Cassette 6, side A, 07/29/01 (ca. 45 min.). [The sound quality of this cassette is poorer than the others. There is an echo because the speakers have moved away from the microphones.] Theresa Dickinson speaks with Jeff Friedman about her invitation to be one of twelve U.S. performing artists to work with a theater group in Poland; their plans for a production of the Greek drama Phaedra; the escalating disagreements with the director of the group and her decision to leave Poland after ten weeks; the collision of her expectations with reality; the honored place of the arts in Poland, also the repressions in individual lives, especially for women; Friedman reads from a review of a Twyla Tharp performance, and Dickinson attempts to respond.

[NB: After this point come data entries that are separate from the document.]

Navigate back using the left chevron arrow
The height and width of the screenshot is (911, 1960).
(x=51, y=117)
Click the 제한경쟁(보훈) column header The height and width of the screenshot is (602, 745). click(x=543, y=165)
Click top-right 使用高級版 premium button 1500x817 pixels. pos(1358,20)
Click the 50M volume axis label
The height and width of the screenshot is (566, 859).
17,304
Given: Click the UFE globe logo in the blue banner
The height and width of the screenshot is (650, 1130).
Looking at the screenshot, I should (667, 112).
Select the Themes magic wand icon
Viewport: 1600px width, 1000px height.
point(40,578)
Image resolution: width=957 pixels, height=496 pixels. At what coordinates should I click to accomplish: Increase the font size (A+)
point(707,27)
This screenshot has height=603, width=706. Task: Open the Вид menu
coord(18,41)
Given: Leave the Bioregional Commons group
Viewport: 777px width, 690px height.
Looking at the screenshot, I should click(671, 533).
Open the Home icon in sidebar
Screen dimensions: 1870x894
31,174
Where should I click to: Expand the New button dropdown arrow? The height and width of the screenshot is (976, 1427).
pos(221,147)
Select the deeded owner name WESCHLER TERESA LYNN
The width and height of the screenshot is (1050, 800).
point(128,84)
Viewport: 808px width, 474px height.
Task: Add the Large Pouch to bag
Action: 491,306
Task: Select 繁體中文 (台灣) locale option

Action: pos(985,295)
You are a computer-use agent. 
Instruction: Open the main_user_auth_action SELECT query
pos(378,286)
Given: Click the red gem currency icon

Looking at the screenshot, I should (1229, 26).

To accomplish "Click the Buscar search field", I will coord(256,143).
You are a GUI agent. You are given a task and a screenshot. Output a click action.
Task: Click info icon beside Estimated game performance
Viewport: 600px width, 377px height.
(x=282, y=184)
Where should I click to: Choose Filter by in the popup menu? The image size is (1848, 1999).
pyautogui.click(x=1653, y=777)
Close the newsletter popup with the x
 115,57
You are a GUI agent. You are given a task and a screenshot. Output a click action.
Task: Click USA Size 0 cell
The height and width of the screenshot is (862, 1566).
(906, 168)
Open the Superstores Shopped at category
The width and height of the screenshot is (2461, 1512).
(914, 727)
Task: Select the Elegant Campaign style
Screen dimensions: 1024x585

Cassette 6, side B, 07/29/01 (ca. 44 min.). [The sound quality of the first 20 minutes of side B is similar to side A, but the remaining 25 minutes are almost inaudible.] Theresa Dickinson speaks with Jeff Friedman about how, as a young child she learned that everything always changes, and that one survives by riding the change; later, she learned from Merce Cunningham and John Cage that conscious action can be ineffective, and their techniques for how to do less; contrasts Tharp's imposition of formality in her works with her belief in the importance of survival without formality; briefly speaks about filmmaker Bob Yahraus; reminisces about Lucas Hoving. [The spoken interview changes to a movement dialogue as Dickinson and Friedman dance together for ca. 15 minutes. Squeaks of feet on the floor, whoops, audible respiration and brief exchanges of words that are unclear mark this section.] The interview concludes with Dickinson's remarks about Margy [Margaret] Jenkins; memories of other dancers who, unlike herself, are tall; and Tharp's stories of when she danced in Paul Taylor's company and how he diminished her roles to the vanishing point.